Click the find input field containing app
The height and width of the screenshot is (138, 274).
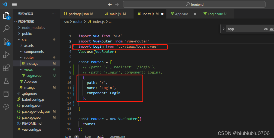coord(244,29)
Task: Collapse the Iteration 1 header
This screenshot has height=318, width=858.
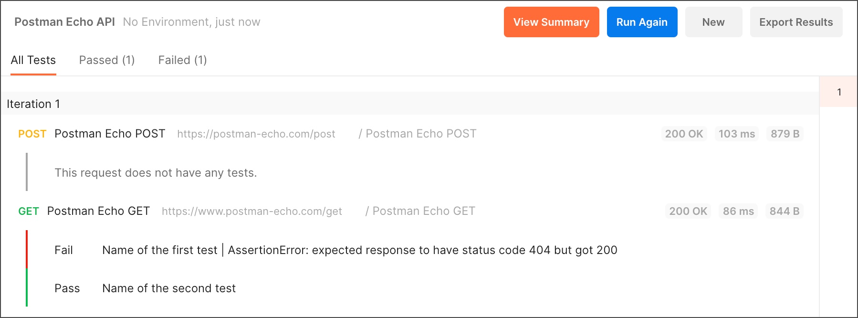Action: click(33, 104)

::::::::

Rewrite all of the rows above with every "screenshot" changed to "image" and nothing else altered. Leave the pictures out.

- _FINISHED TASK_:
Click the find input field containing app
The height and width of the image is (138, 274).
coord(244,29)
Task: Collapse the Iteration 1 header
This image has height=318, width=858.
Action: click(33, 104)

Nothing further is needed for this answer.